Dernière mise à jour : 8 mars 2019



Kafka

J'évoquais la solitude dans un précédent billet et je me disais en même temps que je vous l'écrivais, que la solitude réelle existe essentiellement au milieu des autres. Ou parfois, dans les méandres de quelque administration qui n'est pas sans rappeler une certaine œuvre pragoise… Je suis certaine que vous avez dans votre propre expérience beaucoup d'exemples qui pourraient illustrer cette idée, il m'en vient un à l'esprit aujourd'hui.

Le problème auquel je suis confrontée en ce jour de printemps semble assez simple et je vais, me dis-je naïvement, le régler très vite pour pouvoir reprendre le cours de ma vie.

Ma carte d'identité n'est plus valide depuis un an.

C'est somme toute un problème plutôt banal auquel tout adulte ayant atteint un âge raisonnable a été confronté plusieurs fois. Je me rends donc à la Mairie qui me signale que la validité des cartes d'identité est désormais de 15 ans, même s'il est noté sur la mienne qu'elle est de 10 ans. Très bien, voilà un problème solutionné encore plus vite que prévu.

Je m'interroge cependant sur mon futur voyage de l'autre côté de la Manche et je retourne donc pousser la porte de la petite Mairie un matin suivant pour éclaircir ce point :

- Bonjour madame, ma carte d'identité n'est plus valide et je vais à Londres cet été, que dois-je faire ?

- Rien, parce que maintenant, les cartes sont valables 15 ans.
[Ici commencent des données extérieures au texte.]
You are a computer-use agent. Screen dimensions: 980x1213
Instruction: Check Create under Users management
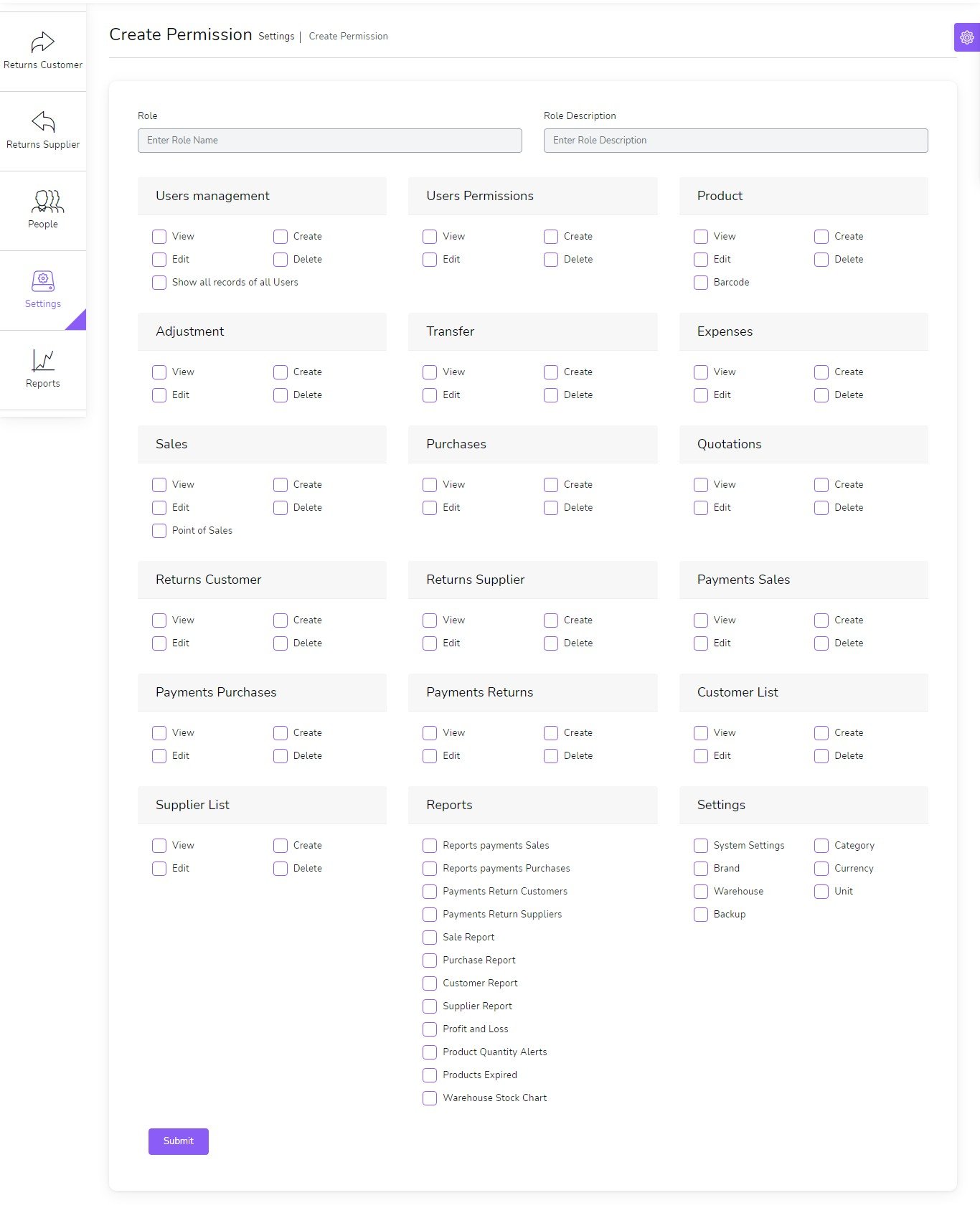tap(281, 237)
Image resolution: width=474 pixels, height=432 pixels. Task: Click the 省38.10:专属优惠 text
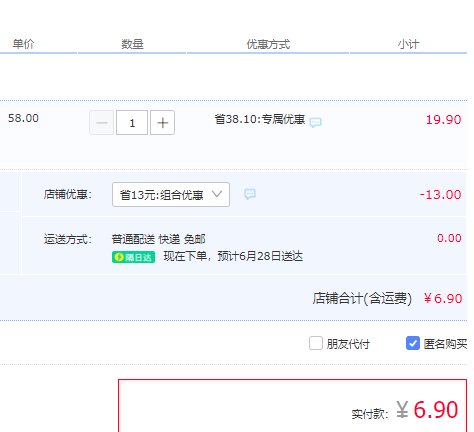point(260,119)
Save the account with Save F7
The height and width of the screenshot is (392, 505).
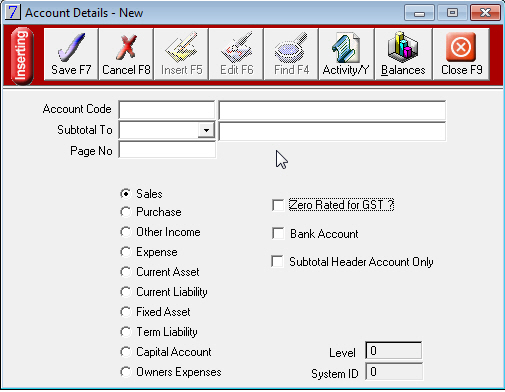tap(71, 54)
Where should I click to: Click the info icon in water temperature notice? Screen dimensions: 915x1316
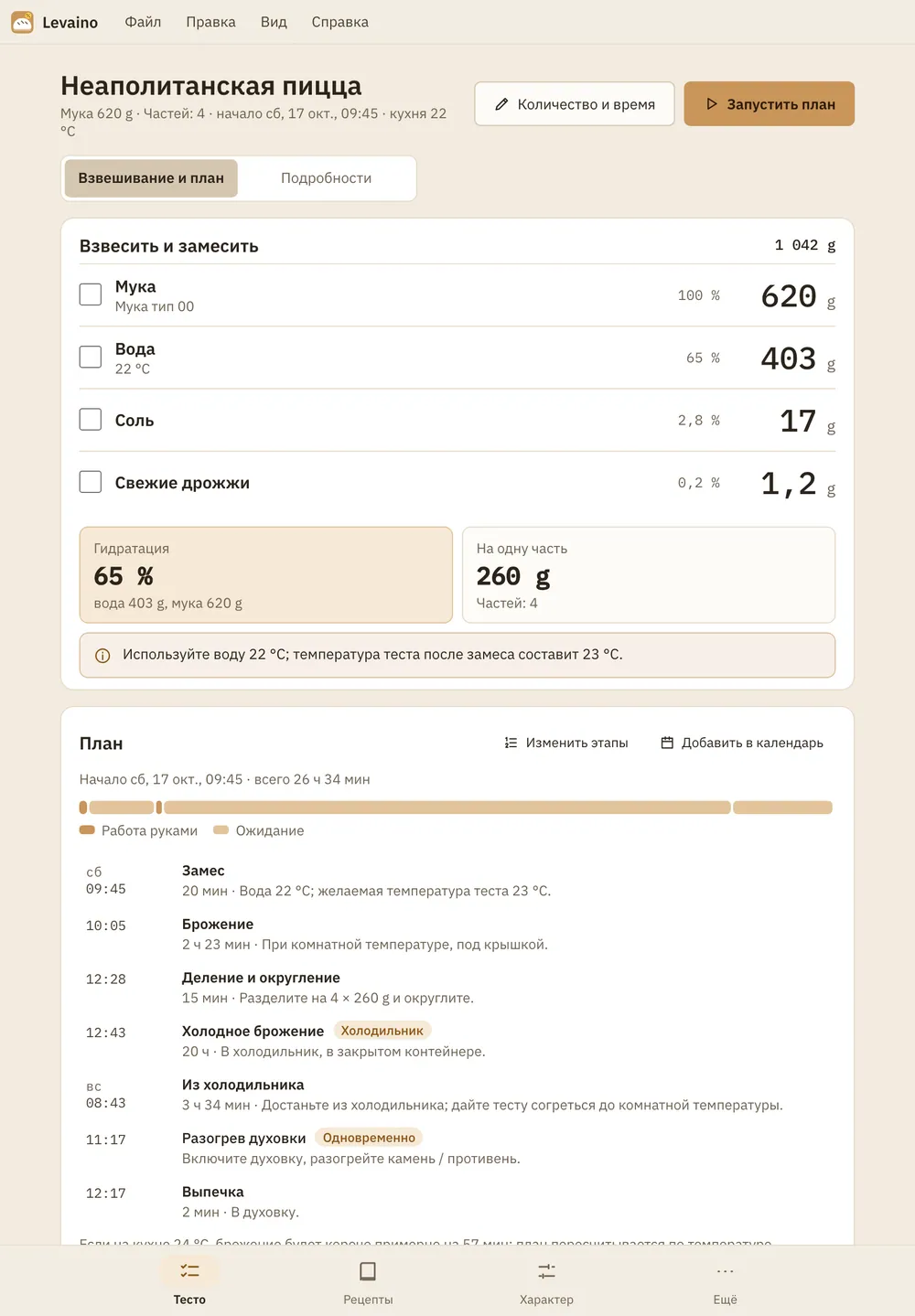pyautogui.click(x=102, y=656)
- D'accord. Mais pouvez-vous me confirmer que l'Angleterre reconnaît bien cette validité de 15 ans alors qu'il est noté sur ma carte qu'elle n'est plus valide ?

- Je vais vérifier.

Sur ce, Madame se lève, renverse au passage sa tasse de café, soupire, me sort un document et lit à haute voix pour résumer ensuite :

- Ah non, l'Angleterre ne reconnaît pas la validité de 15 ans

- Bien, et donc je peux renouveler ma carte ?

- Non, parce que maintenant, les cartes sont valables 15 ans.
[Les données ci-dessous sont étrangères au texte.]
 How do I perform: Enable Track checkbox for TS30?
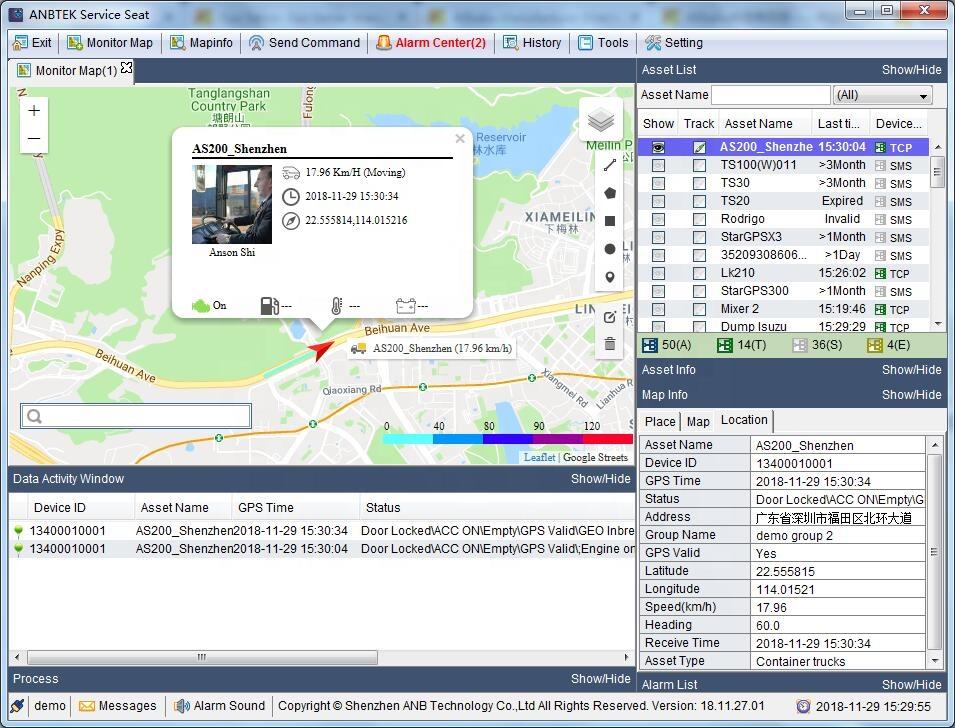(699, 184)
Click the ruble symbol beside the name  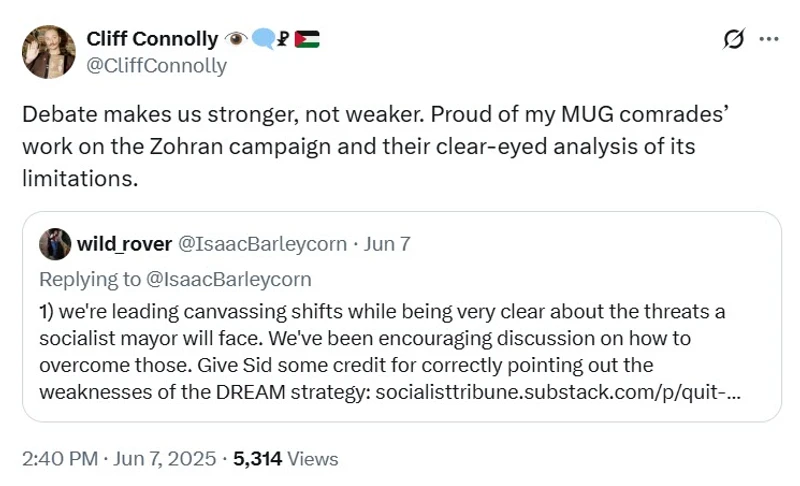(x=285, y=40)
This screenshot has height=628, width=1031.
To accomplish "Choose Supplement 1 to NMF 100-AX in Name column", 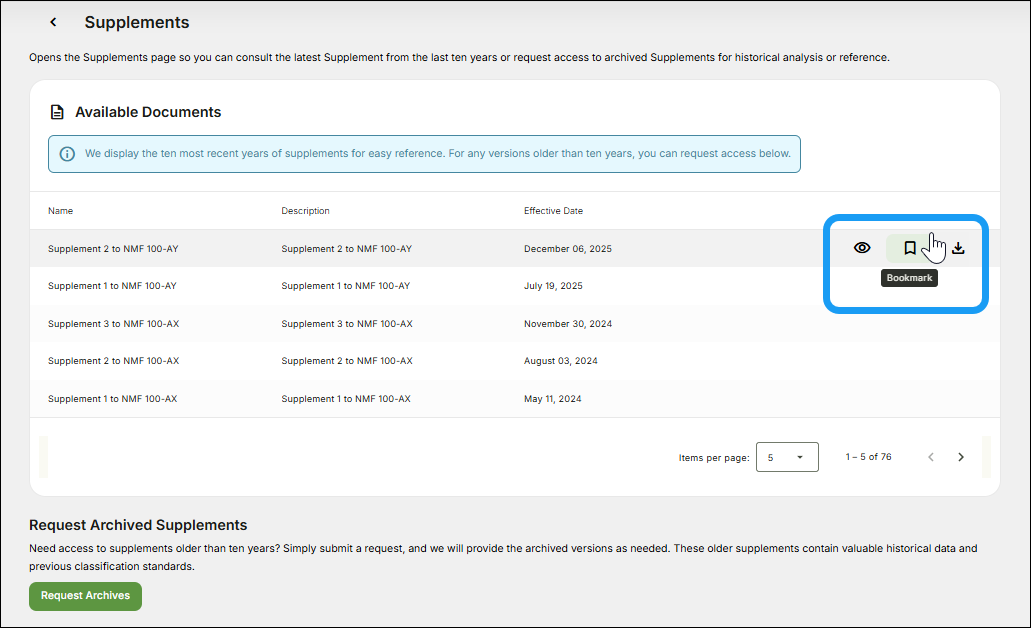I will [112, 399].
- Oui, alors, j'entends bien, mais je vais à Londres cet été.

- Je ne peux rien faire parce que…

- Oui, oui, je crois avoir compris mais pensez-vous que je puisse pénétrer en Angleterre avec cette carte valide uniquement en France ?

- Non, vous ne pourrez pas.

- D'accord. Mais je ne peux pas non plus refaire cette carte ?

- Non.

- Vous rendez-vous compte que nous avons là un problème quasi kafkaïen ?

Un nuage passe et, dans le bureau exigu aux vitres dépolies, c'est comme si soudain, il faisait nuit. L'impuissance pesant sur ses épaules menues, la dame, tête penchée, éteint son regard…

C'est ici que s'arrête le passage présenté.